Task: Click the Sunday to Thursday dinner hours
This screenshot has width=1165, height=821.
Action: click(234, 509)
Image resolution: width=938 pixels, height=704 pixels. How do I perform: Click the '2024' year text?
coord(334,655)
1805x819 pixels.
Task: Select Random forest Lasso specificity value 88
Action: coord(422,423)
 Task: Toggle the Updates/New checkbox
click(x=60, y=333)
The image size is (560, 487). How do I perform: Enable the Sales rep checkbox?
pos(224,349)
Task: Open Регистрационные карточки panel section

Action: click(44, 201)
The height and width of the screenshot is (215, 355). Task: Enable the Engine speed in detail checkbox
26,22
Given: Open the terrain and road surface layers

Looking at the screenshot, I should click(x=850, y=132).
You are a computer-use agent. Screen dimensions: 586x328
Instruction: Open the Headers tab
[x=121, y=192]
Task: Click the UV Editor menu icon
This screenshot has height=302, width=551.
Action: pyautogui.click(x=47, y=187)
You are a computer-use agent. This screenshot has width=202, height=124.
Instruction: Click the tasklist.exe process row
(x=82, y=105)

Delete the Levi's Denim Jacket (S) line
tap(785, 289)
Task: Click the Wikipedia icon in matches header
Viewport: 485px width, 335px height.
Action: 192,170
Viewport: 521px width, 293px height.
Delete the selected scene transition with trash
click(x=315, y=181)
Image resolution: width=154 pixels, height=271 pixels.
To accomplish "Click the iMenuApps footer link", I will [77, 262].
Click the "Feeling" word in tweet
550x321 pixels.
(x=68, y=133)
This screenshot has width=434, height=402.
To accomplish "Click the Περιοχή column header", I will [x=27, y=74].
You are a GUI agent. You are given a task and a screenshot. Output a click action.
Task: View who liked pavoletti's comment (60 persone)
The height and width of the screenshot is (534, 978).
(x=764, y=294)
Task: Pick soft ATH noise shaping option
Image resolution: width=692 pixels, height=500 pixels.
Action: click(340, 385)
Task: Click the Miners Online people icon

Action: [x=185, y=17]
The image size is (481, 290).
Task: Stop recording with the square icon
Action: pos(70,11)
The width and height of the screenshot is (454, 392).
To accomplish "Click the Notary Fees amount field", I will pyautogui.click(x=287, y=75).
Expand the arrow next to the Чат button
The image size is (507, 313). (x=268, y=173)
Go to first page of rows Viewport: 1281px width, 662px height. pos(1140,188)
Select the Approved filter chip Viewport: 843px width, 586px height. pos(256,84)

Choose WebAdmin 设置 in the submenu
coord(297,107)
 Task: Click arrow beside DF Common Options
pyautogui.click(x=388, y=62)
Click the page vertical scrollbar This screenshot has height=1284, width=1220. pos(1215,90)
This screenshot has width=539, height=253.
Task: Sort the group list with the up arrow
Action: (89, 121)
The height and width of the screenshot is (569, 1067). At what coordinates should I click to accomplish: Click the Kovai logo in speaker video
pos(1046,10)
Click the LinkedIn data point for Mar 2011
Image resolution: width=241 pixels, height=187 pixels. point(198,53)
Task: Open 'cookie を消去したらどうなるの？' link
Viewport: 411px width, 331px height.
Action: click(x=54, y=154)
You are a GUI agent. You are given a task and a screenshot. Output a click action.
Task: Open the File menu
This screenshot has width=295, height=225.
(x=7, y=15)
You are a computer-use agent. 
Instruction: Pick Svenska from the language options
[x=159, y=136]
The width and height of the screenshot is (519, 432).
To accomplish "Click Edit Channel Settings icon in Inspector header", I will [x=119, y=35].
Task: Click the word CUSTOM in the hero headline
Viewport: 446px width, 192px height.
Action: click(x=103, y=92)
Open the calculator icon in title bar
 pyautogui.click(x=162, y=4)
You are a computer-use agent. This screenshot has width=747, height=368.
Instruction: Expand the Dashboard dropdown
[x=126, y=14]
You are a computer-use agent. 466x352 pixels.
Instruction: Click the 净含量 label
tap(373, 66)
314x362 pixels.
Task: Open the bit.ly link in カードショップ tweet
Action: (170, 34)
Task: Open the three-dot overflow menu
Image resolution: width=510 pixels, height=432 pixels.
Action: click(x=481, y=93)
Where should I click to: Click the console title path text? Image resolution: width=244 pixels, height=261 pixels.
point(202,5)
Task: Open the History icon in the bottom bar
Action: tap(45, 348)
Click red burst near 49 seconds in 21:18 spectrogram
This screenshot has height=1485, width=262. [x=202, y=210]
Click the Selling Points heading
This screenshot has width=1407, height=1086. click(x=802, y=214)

# WHAT NEEDS TO BE DONE
Wherever "word" occurs in the records above, copy the line it sits in.

# FINISHED TASK
Click the "Feeling" word in tweet
Task: Click the word CUSTOM in the hero headline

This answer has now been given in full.